▸ Passage provided:
※ ※ ※
Laura Purdie Salas is the author of more than 130 books for kids, including If You Were the Moon, Water Can Be . . ., and Bookspeak! Poems about Books. Poetry and rhyming nonfiction books are her favorite things to write. Laura loves to do author visits, writing workshops, and teacher inservices. Read more about Laura and her work at laurasalas.com. Jaime Kim was born South Korea and moved to the US when she was eighteen. Her favorite things are the sun, moon, and stars--which is why they always creep into her artwork. She lives in North Carolina.
※ ※ ※
▸ Objective 1:
According to the passage, how many books for kids has Laura Purdie Salas written?
▸ Objective 2:
Write out the passage starting at "Laura Purdie Salas" and ending at "in North Carolina.", and change "eighteen" to "nineteen".
The listing here is taken from a separate source and is unrelated to the passage.

▸ Information shown:
※ ※ ※
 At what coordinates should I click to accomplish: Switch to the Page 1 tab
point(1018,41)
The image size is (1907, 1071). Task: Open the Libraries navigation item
※ ※ ※
▸ Response 1:
More than 130.

▸ Response 2:
Laura Purdie Salas is the author of more than 130 books for kids, including If You Were the Moon, Water Can Be . . ., and Bookspeak! Poems about Books. Poetry and rhyming nonfiction books are her favorite things to write. Laura loves to do author visits, writing workshops, and teacher inservices. Read more about Laura and her work at laurasalas.com. Jaime Kim was born South Korea and moved to the US when she was nineteen. Her favorite things are the sun, moon, and stars--which is why they always creep into her artwork. She lives in North Carolina.